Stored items
<<<<

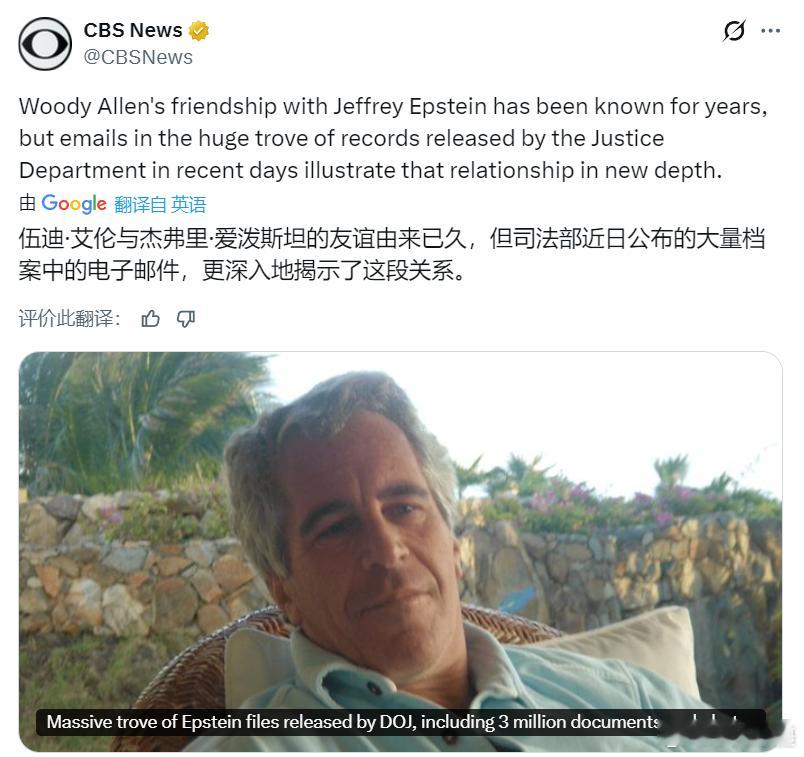Click the Massive trove of Epstein files caption
This screenshot has width=804, height=757.
[x=353, y=722]
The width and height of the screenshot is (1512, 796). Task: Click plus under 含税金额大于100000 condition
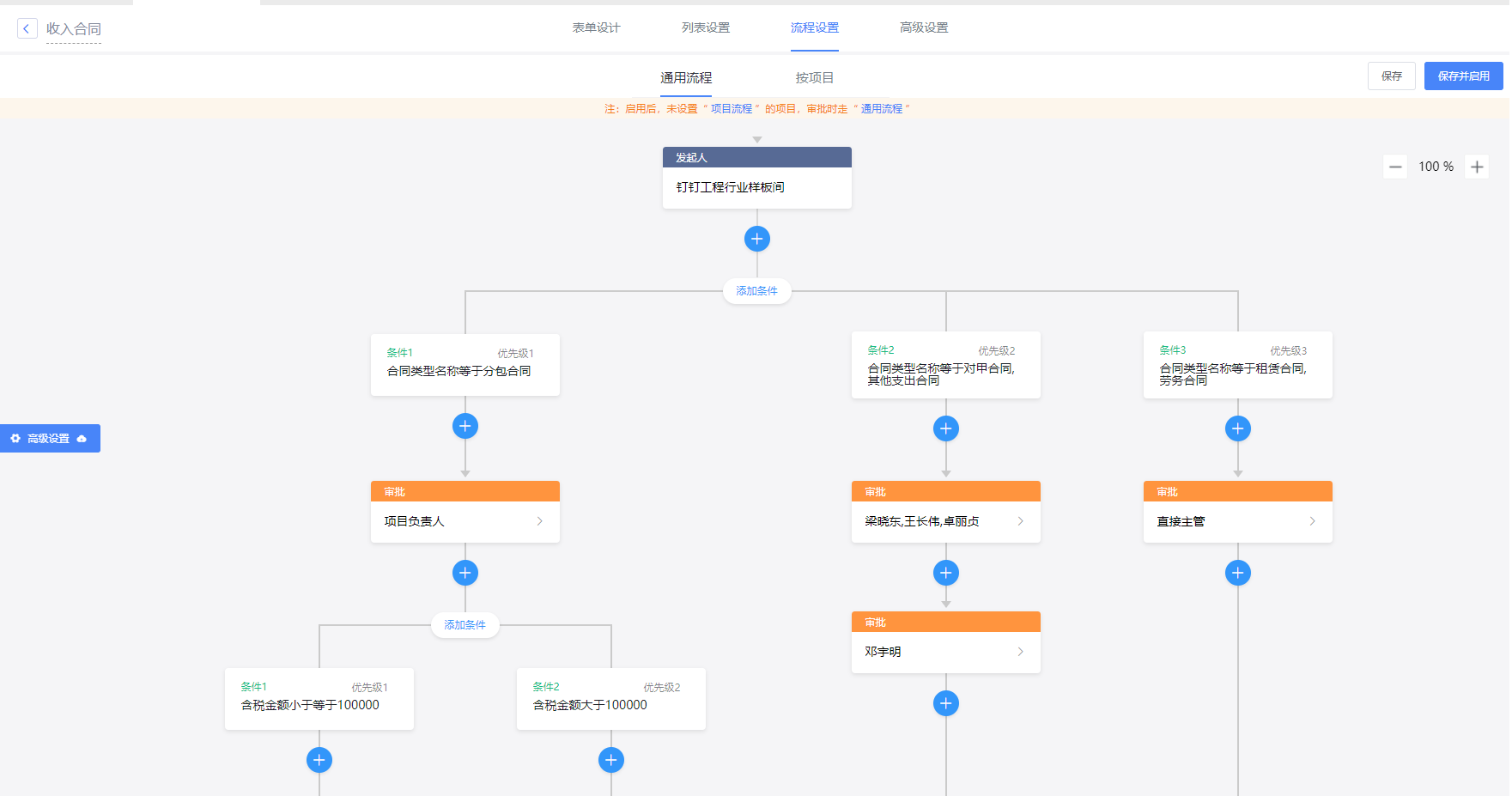(x=610, y=760)
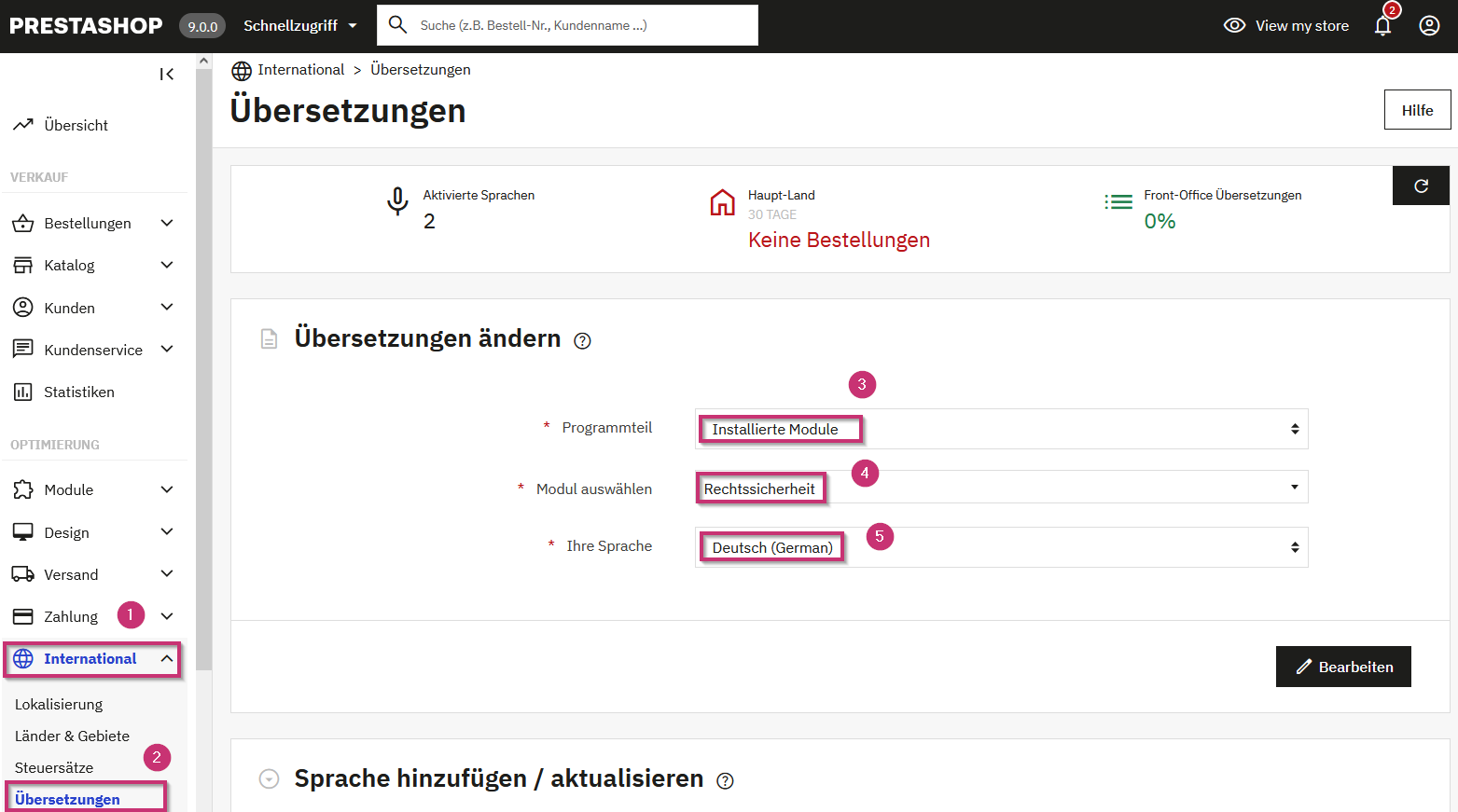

>>>>

Problem statement: Write out exactly the stretch of lines that begins with the line containing "The width and" and ends with the last line of the records above, leaving out the pictures.

Answer:
The width and height of the screenshot is (1512, 796). Task: Click plus under 含税金额大于100000 condition
(x=610, y=760)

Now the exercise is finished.